Work task -> Set down the whole listing below exactly. The pictures stay out.

Content starts

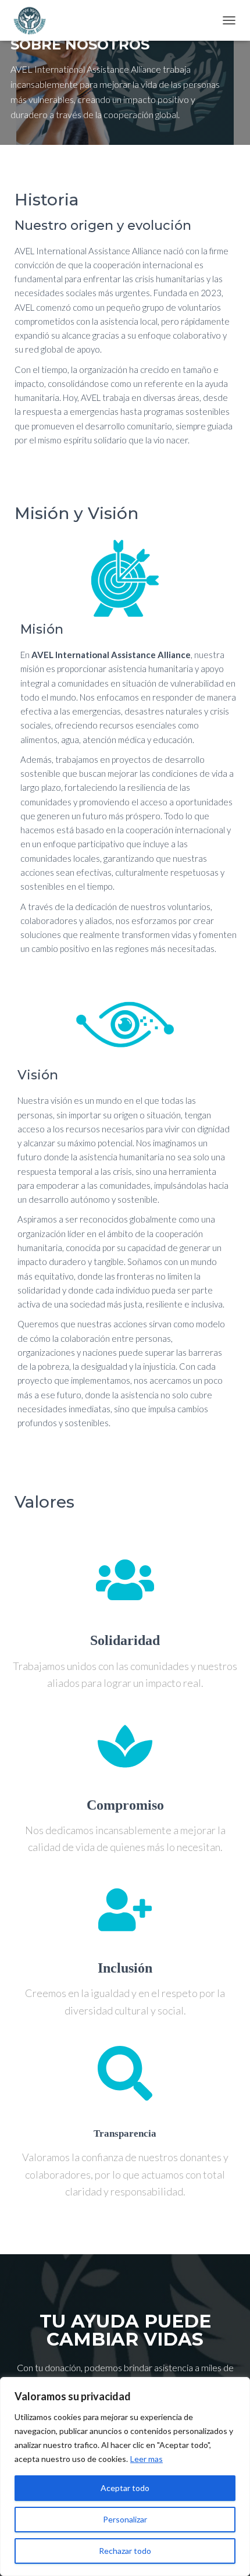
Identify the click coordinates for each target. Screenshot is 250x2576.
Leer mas (146, 2459)
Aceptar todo (125, 2488)
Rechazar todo (125, 2551)
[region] (125, 2476)
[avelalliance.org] (33, 20)
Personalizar (125, 2519)
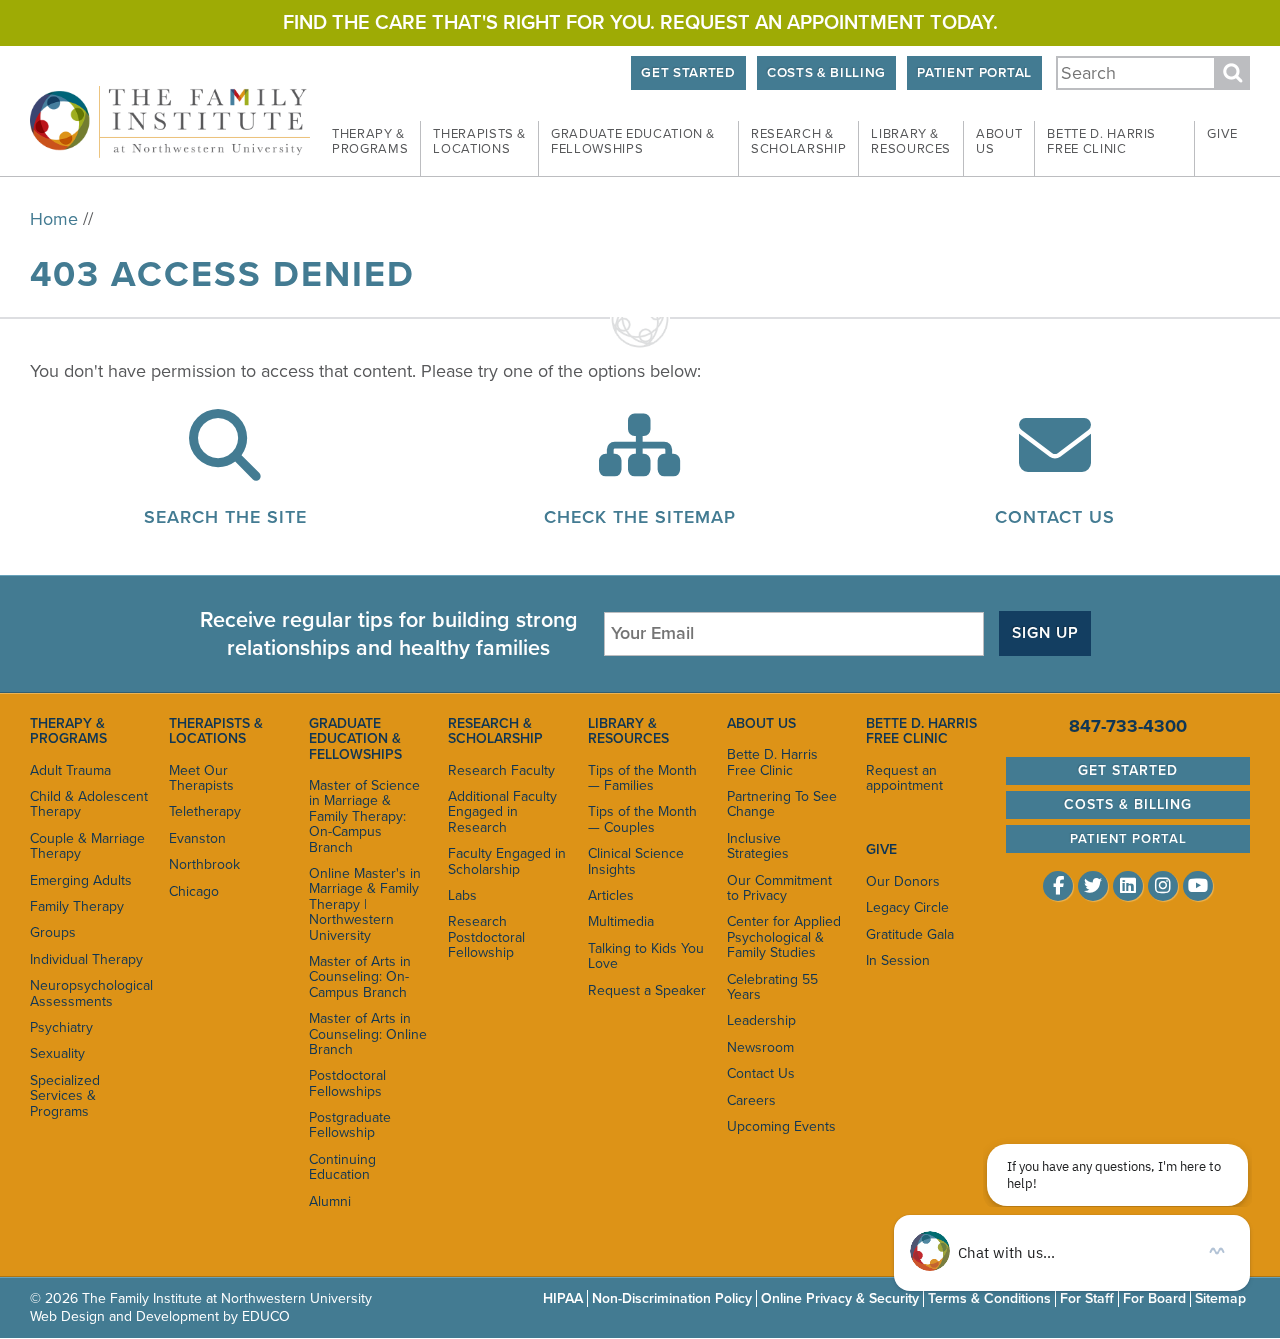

Content ends

Task answer ->
Identify the click coordinates for each target. Screenshot is 250x2576.
Leer mas (146, 2459)
Aceptar todo (125, 2488)
Rechazar todo (125, 2551)
[region] (125, 2476)
[avelalliance.org] (33, 20)
Personalizar (125, 2519)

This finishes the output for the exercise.